Date de sortie : 1999
Développeur : NAC Geographic Products Inc
Éditeur : NAC Geographic Products Inc
Genre : Puzzle
Un jeune garçon un brin pleurnichard est la victime de ses petits camarades de classe. Son père souhaite l’endurcir, et le balance dans un monde étrange où chacun de ses bourreaux se transforme en une créature bizarre carrément dégueux : nez proéminent plein de morve, paire de fesse ailée aux sécrétions affreuses, aisselles malodorantes et immense langue dégoulinante doivent absolument être évités dans les niveaux, où il s’agit simplement de se rendre jusqu’à la fin en tour par tour.

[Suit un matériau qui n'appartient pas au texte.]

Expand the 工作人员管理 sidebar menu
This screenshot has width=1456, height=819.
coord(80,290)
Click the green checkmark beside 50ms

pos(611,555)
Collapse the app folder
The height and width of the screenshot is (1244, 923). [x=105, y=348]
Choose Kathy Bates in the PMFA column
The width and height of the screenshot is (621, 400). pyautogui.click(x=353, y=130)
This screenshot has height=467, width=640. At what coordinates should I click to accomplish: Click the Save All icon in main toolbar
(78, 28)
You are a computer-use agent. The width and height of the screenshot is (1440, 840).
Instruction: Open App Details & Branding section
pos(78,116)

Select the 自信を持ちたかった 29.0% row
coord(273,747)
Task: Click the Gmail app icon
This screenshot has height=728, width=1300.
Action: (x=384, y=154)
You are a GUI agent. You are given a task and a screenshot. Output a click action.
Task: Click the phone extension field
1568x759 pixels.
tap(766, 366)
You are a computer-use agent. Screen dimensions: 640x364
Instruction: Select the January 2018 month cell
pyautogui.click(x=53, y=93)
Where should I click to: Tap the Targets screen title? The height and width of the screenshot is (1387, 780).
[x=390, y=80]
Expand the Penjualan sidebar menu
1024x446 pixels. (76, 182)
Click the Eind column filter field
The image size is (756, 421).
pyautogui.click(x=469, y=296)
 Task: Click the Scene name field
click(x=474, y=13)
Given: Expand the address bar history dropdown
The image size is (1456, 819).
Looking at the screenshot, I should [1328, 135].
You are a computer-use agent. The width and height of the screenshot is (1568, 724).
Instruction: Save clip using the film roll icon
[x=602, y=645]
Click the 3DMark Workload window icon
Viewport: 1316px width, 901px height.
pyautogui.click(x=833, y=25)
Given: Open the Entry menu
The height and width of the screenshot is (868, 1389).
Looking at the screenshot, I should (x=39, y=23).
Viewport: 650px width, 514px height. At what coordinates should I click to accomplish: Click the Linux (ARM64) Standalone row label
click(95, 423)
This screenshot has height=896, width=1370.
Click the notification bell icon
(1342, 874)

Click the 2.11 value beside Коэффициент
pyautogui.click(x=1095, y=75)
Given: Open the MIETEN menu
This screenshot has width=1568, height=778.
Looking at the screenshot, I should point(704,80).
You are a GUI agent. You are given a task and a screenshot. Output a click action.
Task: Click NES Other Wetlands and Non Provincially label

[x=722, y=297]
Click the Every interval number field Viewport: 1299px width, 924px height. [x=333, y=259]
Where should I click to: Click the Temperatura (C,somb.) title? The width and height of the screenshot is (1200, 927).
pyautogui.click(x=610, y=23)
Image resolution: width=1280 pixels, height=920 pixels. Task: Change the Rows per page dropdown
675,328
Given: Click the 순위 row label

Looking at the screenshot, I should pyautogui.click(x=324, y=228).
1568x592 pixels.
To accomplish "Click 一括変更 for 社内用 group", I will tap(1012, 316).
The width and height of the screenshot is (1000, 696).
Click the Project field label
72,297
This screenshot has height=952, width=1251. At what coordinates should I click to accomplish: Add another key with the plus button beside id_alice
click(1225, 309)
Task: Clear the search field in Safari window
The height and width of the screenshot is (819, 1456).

Quoique dépouillée, l’esthétique est folle et le thème particulièrement absurde : chaque défaite est synonyme d’humiliation pour le protagoniste principal, qui se voit souiller par la morve, la salive ou l’odeur de son ou ses adversaires du moment. Mais les puzzles restent inventifs et la difficulté bien dosée, avec des combats de boss bien vus où l’on doit profiter des patterns réguliers des déplacements ennemis pour attaquer le père du héros.
Oh No !
Date de sortie : 16/11/2000
Développeur : Asmik Ace Entertainment, Inc
Éditeur : Asmik Ace Entertainment, Inc
Genre : Course
Oh No! est un jeu de course où l’on dirige un groupe de plus en plus large de personnages en slip qui avancent inexorablement dans des environnements « réalistes » comme une rue, une fête foraine ou une plage. De nombreux obstacles se dressent face à eux, et c’est au joueur de manipuler au mieux sa petite troupe pour éviter de perdre des semi-nudistes en chemin. C’est fun, parfaitement et débile et accompagné d’une direction artistique et sonore parfaitement raccord avec le thème. Des mini-jeux de rythme ponctuent la progression pour des chorégraphies truculentes et irrésistibles. Oh No! est une petite dinguerie qui semble avoir largement inspiré l’incroyable Muscle March, sorti en 2009 sur Wii Ware.
Segare Ijiri
Date de sortie : 1999
Développeur : Enix
Éditeur : Enix
Genre : Plateforme/Humour
Accompagnez un adolescent à tête de flèche (!?) vers l’âge adulte dans ce mélange étrange entre jeu de plateforme en scrolling latéral et création de blagues absurdes et régressives. Surréaliste, dépouillé et assez incompréhensible pour les non-japonais, Segare Ijiri est un “kusoge” (mauvais jeu) assumé dont le regretté créateur Akimoto Kitsune s’est fendu d’une suite, en 2002 sur PlayStation 2. Il faut dire que cette bizarrerie ultime a vendu pas moins de 170 000 exemplaires sur PlayStation. Ne manquez pas l’épisode des Oubliés de la Playhistoire sur le sujet, par l’inévitable Florent Gorges.